Please give the data below again in full, exactly as it stands.
*** Given information ***
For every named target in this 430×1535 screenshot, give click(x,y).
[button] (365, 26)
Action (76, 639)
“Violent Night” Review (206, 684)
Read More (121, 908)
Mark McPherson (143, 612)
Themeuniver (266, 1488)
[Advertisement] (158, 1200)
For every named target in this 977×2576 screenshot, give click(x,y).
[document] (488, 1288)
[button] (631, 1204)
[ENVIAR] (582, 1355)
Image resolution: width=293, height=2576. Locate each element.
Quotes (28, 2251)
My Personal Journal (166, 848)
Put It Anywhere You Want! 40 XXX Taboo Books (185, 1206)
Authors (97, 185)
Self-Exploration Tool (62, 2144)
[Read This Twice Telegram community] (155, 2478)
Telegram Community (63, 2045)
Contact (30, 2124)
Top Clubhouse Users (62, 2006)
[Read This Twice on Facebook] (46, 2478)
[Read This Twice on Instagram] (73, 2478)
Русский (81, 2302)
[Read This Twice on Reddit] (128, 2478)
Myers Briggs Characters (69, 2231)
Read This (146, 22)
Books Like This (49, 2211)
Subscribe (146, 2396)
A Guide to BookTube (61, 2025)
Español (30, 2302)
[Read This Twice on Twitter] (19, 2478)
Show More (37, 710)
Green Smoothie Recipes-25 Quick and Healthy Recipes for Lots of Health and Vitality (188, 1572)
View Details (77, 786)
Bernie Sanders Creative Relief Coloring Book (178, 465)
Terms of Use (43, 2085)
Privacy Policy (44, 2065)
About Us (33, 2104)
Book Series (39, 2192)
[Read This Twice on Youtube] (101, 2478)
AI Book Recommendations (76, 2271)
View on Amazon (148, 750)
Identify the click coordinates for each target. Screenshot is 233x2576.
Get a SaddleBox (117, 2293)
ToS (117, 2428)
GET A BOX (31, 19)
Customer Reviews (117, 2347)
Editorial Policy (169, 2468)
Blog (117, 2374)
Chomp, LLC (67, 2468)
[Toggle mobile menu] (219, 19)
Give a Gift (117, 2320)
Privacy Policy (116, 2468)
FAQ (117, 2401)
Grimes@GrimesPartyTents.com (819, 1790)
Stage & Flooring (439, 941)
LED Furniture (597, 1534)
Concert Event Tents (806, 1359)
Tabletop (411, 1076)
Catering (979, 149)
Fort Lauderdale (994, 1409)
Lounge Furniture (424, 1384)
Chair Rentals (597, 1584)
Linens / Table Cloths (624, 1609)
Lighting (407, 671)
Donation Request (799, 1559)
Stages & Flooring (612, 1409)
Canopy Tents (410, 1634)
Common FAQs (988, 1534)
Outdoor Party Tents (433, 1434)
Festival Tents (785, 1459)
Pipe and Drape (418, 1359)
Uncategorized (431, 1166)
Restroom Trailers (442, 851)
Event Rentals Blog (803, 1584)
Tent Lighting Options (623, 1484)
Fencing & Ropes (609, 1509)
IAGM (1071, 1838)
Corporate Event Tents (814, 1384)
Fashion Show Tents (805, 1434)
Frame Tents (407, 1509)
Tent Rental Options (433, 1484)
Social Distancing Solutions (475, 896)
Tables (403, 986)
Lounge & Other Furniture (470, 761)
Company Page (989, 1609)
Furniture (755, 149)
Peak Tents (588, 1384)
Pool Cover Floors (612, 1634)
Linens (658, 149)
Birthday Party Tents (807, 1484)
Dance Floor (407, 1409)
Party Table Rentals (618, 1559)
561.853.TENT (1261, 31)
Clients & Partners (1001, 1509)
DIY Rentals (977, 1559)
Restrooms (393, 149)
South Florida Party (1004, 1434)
*** End of Given information ***
### Exercise solution
For every named target in this 430×1535 screenshot, give click(x,y).
[button] (365, 26)
Action (76, 639)
“Violent Night” Review (206, 684)
Read More (121, 908)
Mark McPherson (143, 612)
Themeuniver (266, 1488)
[Advertisement] (158, 1200)
For every named target in this 977×2576 screenshot, give click(x,y).
[document] (488, 1288)
[button] (631, 1204)
[ENVIAR] (582, 1355)
Image resolution: width=293, height=2576. Locate each element.
Quotes (28, 2251)
My Personal Journal (166, 848)
Put It Anywhere You Want! 40 XXX Taboo Books (185, 1206)
Authors (97, 185)
Self-Exploration Tool (62, 2144)
[Read This Twice Telegram community] (155, 2478)
Telegram Community (63, 2045)
Contact (30, 2124)
Top Clubhouse Users (62, 2006)
[Read This Twice on Facebook] (46, 2478)
[Read This Twice on Instagram] (73, 2478)
Русский (81, 2302)
[Read This Twice on Reddit] (128, 2478)
Myers Briggs Characters (69, 2231)
Read This (146, 22)
Books Like This (49, 2211)
Subscribe (146, 2396)
A Guide to BookTube (61, 2025)
Español (30, 2302)
[Read This Twice on Twitter] (19, 2478)
Show More (37, 710)
Green Smoothie Recipes-25 Quick and Healthy Recipes for Lots of Health and Vitality (188, 1572)
View Details (77, 786)
Bernie Sanders Creative Relief Coloring Book (178, 465)
Terms of Use (43, 2085)
Privacy Policy (44, 2065)
About Us (33, 2104)
Book Series (39, 2192)
[Read This Twice on Youtube] (101, 2478)
AI Book Recommendations (76, 2271)
View on Amazon (148, 750)
Identify the click coordinates for each target. Screenshot is 233x2576.
Get a SaddleBox (117, 2293)
ToS (117, 2428)
GET A BOX (31, 19)
Customer Reviews (117, 2347)
Editorial Policy (169, 2468)
Blog (117, 2374)
Chomp, LLC (67, 2468)
[Toggle mobile menu] (219, 19)
Give a Gift (117, 2320)
Privacy Policy (116, 2468)
FAQ (117, 2401)
Grimes@GrimesPartyTents.com (819, 1790)
Stage & Flooring (439, 941)
LED Furniture (597, 1534)
Concert Event Tents (806, 1359)
Tabletop (411, 1076)
Catering (979, 149)
Fort Lauderdale (994, 1409)
Lounge Furniture (424, 1384)
Chair Rentals (597, 1584)
Linens / Table Cloths (624, 1609)
Lighting (407, 671)
Donation Request (799, 1559)
Stages & Flooring (612, 1409)
Canopy Tents (410, 1634)
Common FAQs (988, 1534)
Outdoor Party Tents (433, 1434)
Festival Tents (785, 1459)
Pipe and Drape (418, 1359)
Uncategorized (431, 1166)
Restroom Trailers (442, 851)
Event Rentals Blog (803, 1584)
Tent Lighting Options (623, 1484)
Fencing & Ropes (609, 1509)
IAGM (1071, 1838)
Corporate Event Tents (814, 1384)
Fashion Show Tents (805, 1434)
Frame Tents (407, 1509)
Tent Rental Options (433, 1484)
Social Distancing Solutions (475, 896)
Tables (403, 986)
Lounge & Other Furniture (470, 761)
Company Page (989, 1609)
Furniture (755, 149)
Peak Tents (588, 1384)
Pool Cover Floors (612, 1634)
Linens (658, 149)
Birthday Party Tents (807, 1484)
Dance Floor (407, 1409)
Party Table Rentals (618, 1559)
561.853.TENT (1261, 31)
Clients & Partners (1001, 1509)
DIY Rentals (977, 1559)
Restrooms (393, 149)
South Florida Party (1004, 1434)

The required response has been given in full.